▶ **Consigne**:
Réécrivez le passage de la critique d'Ariaferma qui commence aux mots « Je ne sais pas » et s'arrête après « j'y suis retourné. », en substituant « l'affiche » à « la bande-annonce ».

▶ **Extrait**:
---

238
ARIAFERMA
de Leonardo di Costanzo
Le revoilà (après sa découverte en avant-première dans notre SETTIMANA ITALIANA) en programmation "normale" (traduisez "six séances", d'autant plus complquées à voir que sur le tableau récapitulatif des séances à l'entrée du bôô cinéma, il n'y a pas d'ARIAFERMA, mais, à la place, un DALL'INTERNO...)
Je ne sais pas ce qui passe avec ce film, mais c'est comme si j'en étais amoureux... Déjà à la SETTIMANA, je suis venu aux trois séances, et là, simplement de revoir la bande-annonce j'avais déjà les yeux qui me picotaient. Alors j'y suis retourné.
J'aime ARIAFERMA (qui tombe à point, après SAINT OMER) parce que c'est "un film d'hommes", soit l'exact contraire du précité. Des hommes dans une prison, une vieille prison moche, des hommes en petit comité, ensemble, face à face, des détenus et des gardiens. A la tête des gardiens Toni Servillo, et à la tête des détenus, Silvio Orlando, deux superstars du cinéma italien, dont l'affrontement va se passer à fleurets mouchetés, simplement, en douce. Le gardien-chef reste de marbre, rigoureusment dans ses fonctions, tandis que "Don" (le parrain de la petite troupe des prisonniers) la joue mezzo voce, avec un apparent respect (et la même humilité) envers celui qui représente la loi et l'autorité dans ce microcosme mâle où d'ordinaire ça monte vite en pression.

---

▶ **Relevé des lignes**:

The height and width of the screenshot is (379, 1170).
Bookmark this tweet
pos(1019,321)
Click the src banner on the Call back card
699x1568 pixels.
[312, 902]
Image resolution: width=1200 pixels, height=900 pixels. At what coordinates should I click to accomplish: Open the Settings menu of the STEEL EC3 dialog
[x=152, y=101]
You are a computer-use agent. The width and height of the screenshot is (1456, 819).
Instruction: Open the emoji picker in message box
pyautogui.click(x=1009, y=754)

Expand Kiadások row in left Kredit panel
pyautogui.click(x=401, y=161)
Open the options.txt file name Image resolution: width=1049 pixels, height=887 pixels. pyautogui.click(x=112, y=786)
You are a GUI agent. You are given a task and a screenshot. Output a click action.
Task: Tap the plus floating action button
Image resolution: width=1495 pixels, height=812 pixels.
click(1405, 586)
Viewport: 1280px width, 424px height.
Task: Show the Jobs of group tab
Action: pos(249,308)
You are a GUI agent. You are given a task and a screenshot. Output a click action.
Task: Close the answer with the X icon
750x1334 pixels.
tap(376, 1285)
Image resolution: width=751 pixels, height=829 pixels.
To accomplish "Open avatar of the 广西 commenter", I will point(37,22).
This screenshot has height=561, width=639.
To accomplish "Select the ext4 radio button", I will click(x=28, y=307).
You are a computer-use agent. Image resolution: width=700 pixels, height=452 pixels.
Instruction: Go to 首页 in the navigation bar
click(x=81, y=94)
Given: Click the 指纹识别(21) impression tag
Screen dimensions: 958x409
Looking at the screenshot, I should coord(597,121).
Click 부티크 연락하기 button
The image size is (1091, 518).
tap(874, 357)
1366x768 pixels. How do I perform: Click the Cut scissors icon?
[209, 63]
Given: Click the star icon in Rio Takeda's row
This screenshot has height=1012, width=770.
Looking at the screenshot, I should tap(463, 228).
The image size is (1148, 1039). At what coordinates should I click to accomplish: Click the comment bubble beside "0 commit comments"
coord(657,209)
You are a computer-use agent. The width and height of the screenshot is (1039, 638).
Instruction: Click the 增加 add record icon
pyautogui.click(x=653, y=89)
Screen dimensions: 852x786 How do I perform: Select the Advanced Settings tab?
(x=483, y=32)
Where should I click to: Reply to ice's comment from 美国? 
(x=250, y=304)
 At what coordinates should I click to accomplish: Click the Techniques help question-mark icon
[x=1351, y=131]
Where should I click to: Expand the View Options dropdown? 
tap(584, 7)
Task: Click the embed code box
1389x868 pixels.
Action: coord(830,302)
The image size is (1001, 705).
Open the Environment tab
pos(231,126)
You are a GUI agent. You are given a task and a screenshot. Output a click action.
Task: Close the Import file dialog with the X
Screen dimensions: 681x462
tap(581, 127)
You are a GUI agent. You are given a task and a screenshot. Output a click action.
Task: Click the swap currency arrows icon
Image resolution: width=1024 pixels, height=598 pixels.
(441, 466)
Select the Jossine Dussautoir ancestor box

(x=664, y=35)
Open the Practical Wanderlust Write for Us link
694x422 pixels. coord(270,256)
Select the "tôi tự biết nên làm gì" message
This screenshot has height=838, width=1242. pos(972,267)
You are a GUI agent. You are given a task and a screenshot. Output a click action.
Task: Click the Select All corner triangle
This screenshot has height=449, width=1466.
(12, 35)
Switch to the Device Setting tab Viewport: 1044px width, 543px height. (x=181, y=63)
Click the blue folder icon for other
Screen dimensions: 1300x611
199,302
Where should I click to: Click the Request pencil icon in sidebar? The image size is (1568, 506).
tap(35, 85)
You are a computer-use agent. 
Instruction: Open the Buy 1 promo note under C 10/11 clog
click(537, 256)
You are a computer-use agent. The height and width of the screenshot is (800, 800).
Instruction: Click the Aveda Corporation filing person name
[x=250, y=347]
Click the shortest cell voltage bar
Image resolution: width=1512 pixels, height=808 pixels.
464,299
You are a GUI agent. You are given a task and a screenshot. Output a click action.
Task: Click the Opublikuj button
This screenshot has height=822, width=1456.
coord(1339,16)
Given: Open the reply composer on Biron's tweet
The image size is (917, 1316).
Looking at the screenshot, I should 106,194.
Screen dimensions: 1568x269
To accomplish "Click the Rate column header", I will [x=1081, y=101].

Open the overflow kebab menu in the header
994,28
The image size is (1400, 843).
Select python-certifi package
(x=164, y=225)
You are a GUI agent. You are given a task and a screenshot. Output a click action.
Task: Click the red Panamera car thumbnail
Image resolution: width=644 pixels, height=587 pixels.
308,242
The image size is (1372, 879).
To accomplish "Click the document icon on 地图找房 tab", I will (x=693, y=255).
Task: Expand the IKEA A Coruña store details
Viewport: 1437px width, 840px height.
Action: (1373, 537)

---

▶ **Réponse attendue**:
Je ne sais pas ce qui passe avec ce film, mais c'est comme si j'en étais amoureux... Déjà à la SETTIMANA, je suis venu aux trois séances, et là, simplement de revoir l'affiche j'avais déjà les yeux qui me picotaient. Alors j'y suis retourné.